Seeing this is not about guilt. It is about choice. You cannot choose differently until you can see what you’re doing. And you cannot see what you’re doing until you name it.

PART 5: WHAT SEEING THE PATTERNS ACTUALLY FEELS LIKE

I want to be honest with you about what seeing the patterns actually feels like.

It doesn’t feel like relief. The relief comes eventually. But not at first.

It feels like the floor dropping out. Like suddenly every interaction you’ve ever had, every relationship, every moment where you over-functioned or swallowed your anger or performed capability you didn’t have – all of it reorganizes itself in the light of what you now know. And that reorganization is disorienting in a way that’s hard to describe.

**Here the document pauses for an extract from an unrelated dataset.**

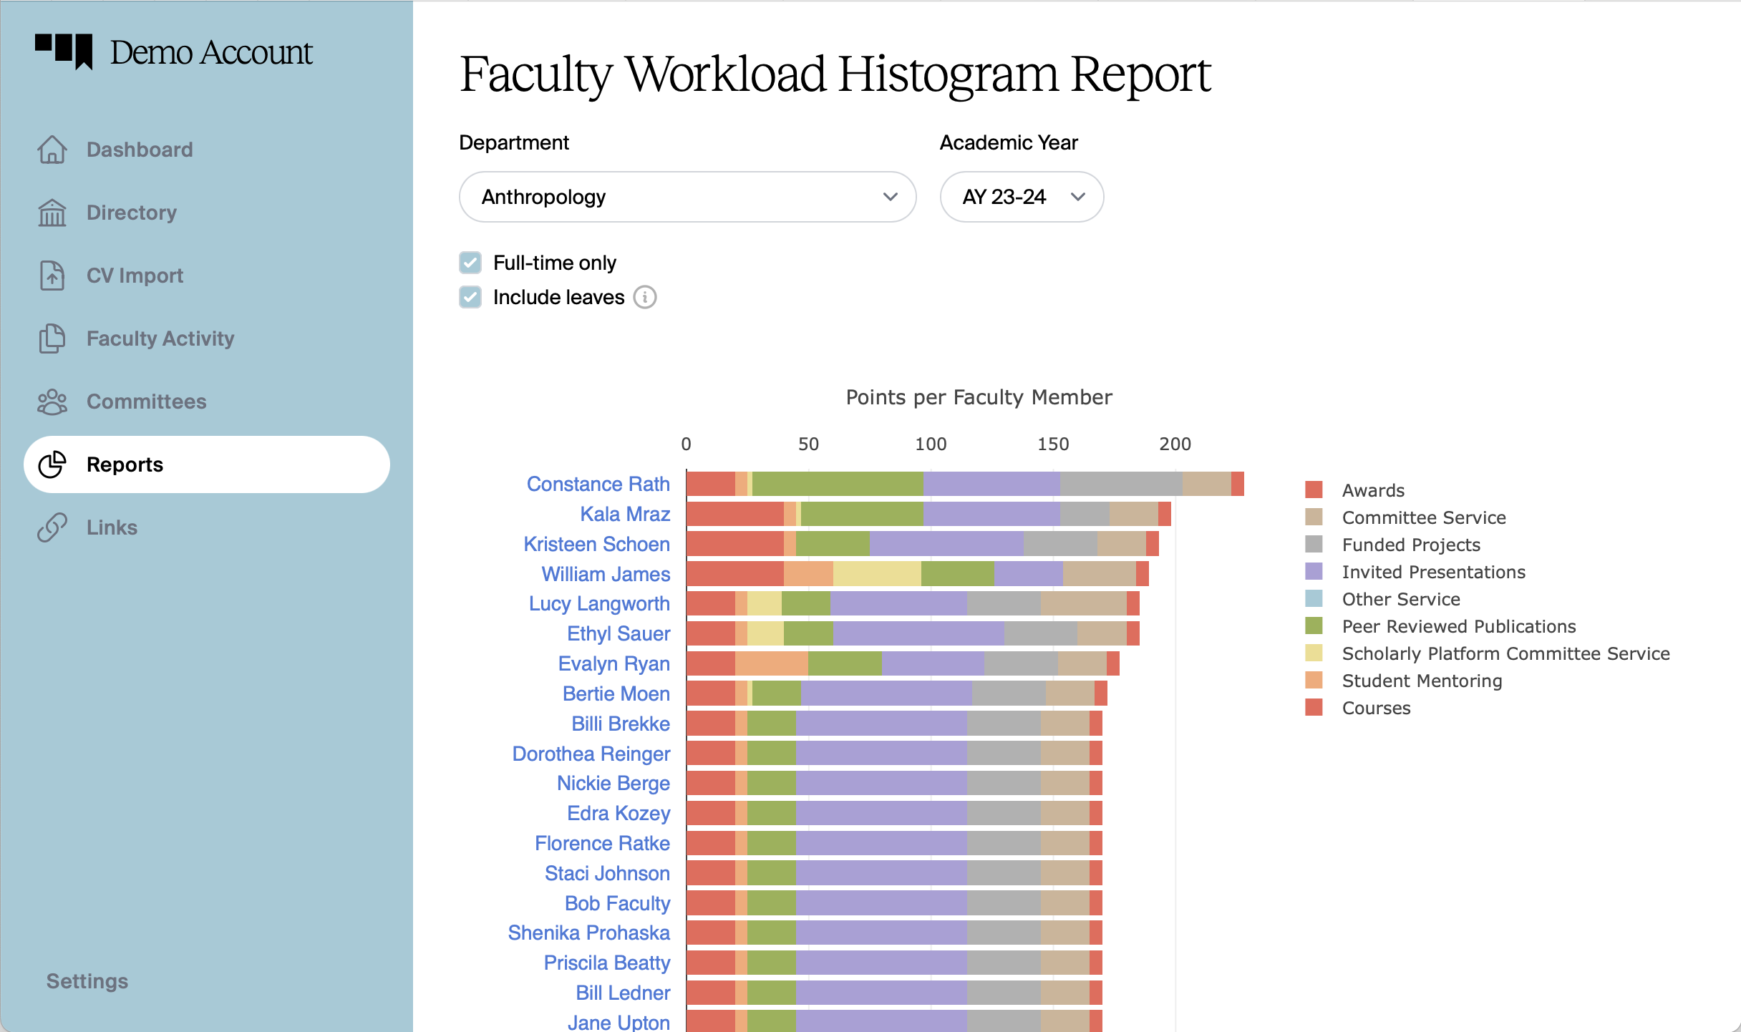
Task: Click the Faculty Activity documents icon
Action: [x=52, y=339]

I cried for two weeks. I have cried a lot in my whole life. But it was different this time. I didn’t spiral. I didn’t feel sorry for myself. I was angry, but the anger actually felt good. Yes, it hurt and it was exhausting at times. But it was also the most alive I had felt in years.

I was able to stay angry at the people I loved, which might look like a place you don’t want to be in. Yet my anger was surprisingly not destructive, it was honest. For the first time I could feel it, name it, and not immediately bury it under rationalization or love (or fear) and the desperate need to keep everything intact and everyone safe.

What I didn’t expect when the first huge wave of anger passed, was that I got rid of several internal critics at once. I stopped arguing with myself about whether I should be able to handle things. I stopped second-guessing myself. Once I saw that the over-functioning was never a choice, the self-blame lost its grip.

And finally, I started being able to identify what I actually wanted. Slowly, clumsily and with a lot of trial and error. But the blankness started to have edges. My needs started to become visible, first as vague discomfort, then as something more specific. 

The best part? I started putting myself first. Not because of selfishness. But because it was simply the right thing to do. 

None of this happened because I decided to change. It happened because I could finally see the road I had been on. And I also started asking for help in the right place.

There is one sentence my therapist loves to ask with genuine curiosity and I am starting to love that wording too:

“It’s amazing sometimes how much we think we have under our control.”

For the past decade I was really afraid that being rightfully angry at the people I love will mean I will lose them eventually. What I didn’t realize was that I was slowly losing myself in the process. 

What if the patterns you’ve been fighting aren’t character flaws? 

What if they’re not even yours? 

What if the first act of breaking the cycle is simply seeing it?

You can’t choose a different path until you can see the one you’re already walking.


One response to “What are you carrying that isn’t yours? (The Inherited Patterns You Don’t See)”

  1. Marcel Avatar
    Marcel

    Thank you for sharing this! It feels is like reading a version of my life story through the eyes of someone else.

    “Your needs come last. Your exhaustion is less important than theirs. Love looks like anticipating what someone needs and providing it before they ask. Asking for help is a burden. Being capable is how you earn your place.”

    I still struggle with this. Asking for help is still a taboo for some of my internal critics. I have dissolved many of them over the past decade through therapy and near-unaliving tendencies but somehow I am still here.

    “What I actually was: okay with breadcrumbs. Scanning for threats instead of asking for more. Every time something went wrong, my first instinct wasn’t I need support. It was what did I do wrong? What do I need to fix?”

    I still see the threats more but at least I am no longer settling just for the breadcrumbs. Life can have so much color but my pathways are still so used to seeing my needs as selfishness.

    “Somewhere in your nervous system, needing help and being a burden became the same thing.”

    I don’t want to be a burden. But at the same time, I just crave being accepted for my needs. They are needs, not just wants of a selfish spoiled child, damn it!!!

    I can feel the anger rise and then my protectors still push it back down. I have a lot of learning to do but glad to see that I am not alone on this journey.